__What is required__
Continue the text about the Nordvestfyenske Jernbane railway from its last line.

__Document text__
Nordvestfyenske Jernbane (Railway of Northwest Funen, abbreviated OMB for "Odense–Middelfart–Bogense") was a private Danish railway from Odense to Middelfart via Brenderup, with a branch from Brenderup to Bogense.

The line was closed on 31 March 1966, simultaneously with the two other railways on northern Funen, NFJ and OKMJ. The tracks have been removed, although the line remains as a rail trail in a number of places, and remarkably, all station buildings remain in existence as of 2002.

==Preservation==
Five vehicles at one point owned by OMB have been preserved:
- OMB Mh 6, an originally petrol-powered (now diesel) railcar, preserved as RHJ M 4 by Dansk Jernbane-Klub at the Mariager–Handest heritage railway (MHVJ).

__Provided information__
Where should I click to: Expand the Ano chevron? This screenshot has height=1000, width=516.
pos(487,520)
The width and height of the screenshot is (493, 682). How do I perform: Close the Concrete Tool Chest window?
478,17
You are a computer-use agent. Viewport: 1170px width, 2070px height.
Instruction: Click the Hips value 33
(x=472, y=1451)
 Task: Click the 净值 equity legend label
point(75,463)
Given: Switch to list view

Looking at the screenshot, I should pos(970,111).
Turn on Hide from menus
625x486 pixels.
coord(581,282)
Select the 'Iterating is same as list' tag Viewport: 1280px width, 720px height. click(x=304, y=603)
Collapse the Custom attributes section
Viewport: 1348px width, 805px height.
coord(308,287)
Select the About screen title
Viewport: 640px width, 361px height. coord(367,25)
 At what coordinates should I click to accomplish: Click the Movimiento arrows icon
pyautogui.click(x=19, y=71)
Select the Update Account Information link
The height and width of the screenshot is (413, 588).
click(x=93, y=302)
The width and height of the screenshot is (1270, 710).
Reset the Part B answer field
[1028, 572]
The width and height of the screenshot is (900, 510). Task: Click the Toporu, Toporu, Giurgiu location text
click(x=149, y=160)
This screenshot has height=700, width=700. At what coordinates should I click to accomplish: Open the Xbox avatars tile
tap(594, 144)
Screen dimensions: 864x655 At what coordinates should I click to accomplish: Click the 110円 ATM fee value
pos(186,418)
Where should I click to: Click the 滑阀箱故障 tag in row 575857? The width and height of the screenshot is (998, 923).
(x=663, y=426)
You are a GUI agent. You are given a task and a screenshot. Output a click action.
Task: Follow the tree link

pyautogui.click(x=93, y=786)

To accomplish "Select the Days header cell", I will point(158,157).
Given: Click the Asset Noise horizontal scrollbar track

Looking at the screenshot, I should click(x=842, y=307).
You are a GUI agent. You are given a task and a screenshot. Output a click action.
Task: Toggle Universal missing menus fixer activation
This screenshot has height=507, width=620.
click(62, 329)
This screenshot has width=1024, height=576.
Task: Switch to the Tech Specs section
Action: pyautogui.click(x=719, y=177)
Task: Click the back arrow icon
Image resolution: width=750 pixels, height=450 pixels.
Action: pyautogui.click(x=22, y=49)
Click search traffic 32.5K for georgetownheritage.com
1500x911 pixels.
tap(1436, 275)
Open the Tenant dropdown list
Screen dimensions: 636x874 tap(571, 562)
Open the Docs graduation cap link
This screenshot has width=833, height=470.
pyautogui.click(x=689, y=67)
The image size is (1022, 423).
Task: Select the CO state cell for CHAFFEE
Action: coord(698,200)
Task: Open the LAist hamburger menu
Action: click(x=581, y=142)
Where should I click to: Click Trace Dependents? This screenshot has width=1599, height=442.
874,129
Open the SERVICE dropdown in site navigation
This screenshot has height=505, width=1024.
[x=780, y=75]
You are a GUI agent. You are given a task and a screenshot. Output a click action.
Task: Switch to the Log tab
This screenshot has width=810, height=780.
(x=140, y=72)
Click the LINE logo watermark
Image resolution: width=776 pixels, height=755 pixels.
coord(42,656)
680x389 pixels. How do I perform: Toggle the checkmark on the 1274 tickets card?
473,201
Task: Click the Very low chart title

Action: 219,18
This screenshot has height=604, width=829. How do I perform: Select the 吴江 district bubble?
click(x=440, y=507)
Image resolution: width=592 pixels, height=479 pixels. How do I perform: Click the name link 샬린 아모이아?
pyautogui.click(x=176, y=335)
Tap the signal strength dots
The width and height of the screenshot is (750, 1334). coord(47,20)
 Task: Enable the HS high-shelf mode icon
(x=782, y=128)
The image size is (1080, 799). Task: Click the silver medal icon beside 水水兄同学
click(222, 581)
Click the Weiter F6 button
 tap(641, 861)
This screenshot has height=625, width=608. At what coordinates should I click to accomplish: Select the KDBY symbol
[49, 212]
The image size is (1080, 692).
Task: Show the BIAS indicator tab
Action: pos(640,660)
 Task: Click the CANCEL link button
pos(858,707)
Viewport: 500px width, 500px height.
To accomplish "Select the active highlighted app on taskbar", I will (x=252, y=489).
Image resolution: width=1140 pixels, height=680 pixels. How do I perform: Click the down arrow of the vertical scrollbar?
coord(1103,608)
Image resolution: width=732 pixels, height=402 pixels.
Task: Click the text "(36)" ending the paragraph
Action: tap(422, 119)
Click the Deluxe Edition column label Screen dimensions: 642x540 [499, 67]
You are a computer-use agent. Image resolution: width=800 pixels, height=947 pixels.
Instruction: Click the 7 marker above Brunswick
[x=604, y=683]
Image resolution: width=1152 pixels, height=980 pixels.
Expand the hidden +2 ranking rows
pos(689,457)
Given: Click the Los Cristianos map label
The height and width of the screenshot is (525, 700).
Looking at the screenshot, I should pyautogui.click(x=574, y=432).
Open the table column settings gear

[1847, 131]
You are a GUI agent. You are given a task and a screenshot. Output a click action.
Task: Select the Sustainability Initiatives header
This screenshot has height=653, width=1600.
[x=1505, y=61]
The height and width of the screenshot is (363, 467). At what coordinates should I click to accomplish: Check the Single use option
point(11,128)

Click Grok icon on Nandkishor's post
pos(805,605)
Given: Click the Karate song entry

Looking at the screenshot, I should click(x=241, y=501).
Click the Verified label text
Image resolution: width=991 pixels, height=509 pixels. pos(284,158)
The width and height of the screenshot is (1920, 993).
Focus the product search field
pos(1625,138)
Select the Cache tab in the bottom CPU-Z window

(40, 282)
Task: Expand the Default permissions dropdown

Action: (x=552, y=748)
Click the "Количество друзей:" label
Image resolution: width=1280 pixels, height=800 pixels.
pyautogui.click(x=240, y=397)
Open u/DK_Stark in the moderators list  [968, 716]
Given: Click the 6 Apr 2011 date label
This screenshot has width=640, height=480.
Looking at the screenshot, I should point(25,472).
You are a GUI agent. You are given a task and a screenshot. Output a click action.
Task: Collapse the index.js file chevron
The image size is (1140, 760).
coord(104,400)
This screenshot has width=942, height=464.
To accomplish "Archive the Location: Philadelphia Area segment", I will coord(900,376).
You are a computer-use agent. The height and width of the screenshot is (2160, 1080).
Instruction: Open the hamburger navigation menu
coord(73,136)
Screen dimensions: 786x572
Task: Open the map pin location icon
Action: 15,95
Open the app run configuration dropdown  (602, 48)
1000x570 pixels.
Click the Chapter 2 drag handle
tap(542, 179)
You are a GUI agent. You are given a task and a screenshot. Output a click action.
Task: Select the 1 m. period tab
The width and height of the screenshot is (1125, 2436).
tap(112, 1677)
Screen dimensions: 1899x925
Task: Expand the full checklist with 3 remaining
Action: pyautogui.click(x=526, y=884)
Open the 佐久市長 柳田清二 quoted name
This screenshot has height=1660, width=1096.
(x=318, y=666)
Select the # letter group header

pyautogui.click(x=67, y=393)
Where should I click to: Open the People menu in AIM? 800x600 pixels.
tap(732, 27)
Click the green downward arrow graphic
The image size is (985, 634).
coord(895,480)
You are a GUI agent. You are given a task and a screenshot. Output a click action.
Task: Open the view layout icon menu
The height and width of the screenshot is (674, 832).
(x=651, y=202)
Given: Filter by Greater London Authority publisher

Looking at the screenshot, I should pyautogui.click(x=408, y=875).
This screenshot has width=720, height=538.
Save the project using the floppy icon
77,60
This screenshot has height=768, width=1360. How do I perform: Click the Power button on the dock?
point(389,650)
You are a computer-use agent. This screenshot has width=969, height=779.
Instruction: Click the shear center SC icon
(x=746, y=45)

__Answer below__
- OMB shunter no. 2, a small diesel shunter, preserved as HHJ T 1 at the Veteran Railway Bryrup-Vrads.
- OMB B 4, a wooden passenger coach, preserved by Dansk Jernbane-Klub at Limfjordsbanen.
- OMB B 5, a wooden passenger coach, preserved by Dansk Jernbane-Klub at Maribo-Bandholm Museum Railway.
- OMB C 16, a wooden passenger coach, preserved by the Danish Railway Museum.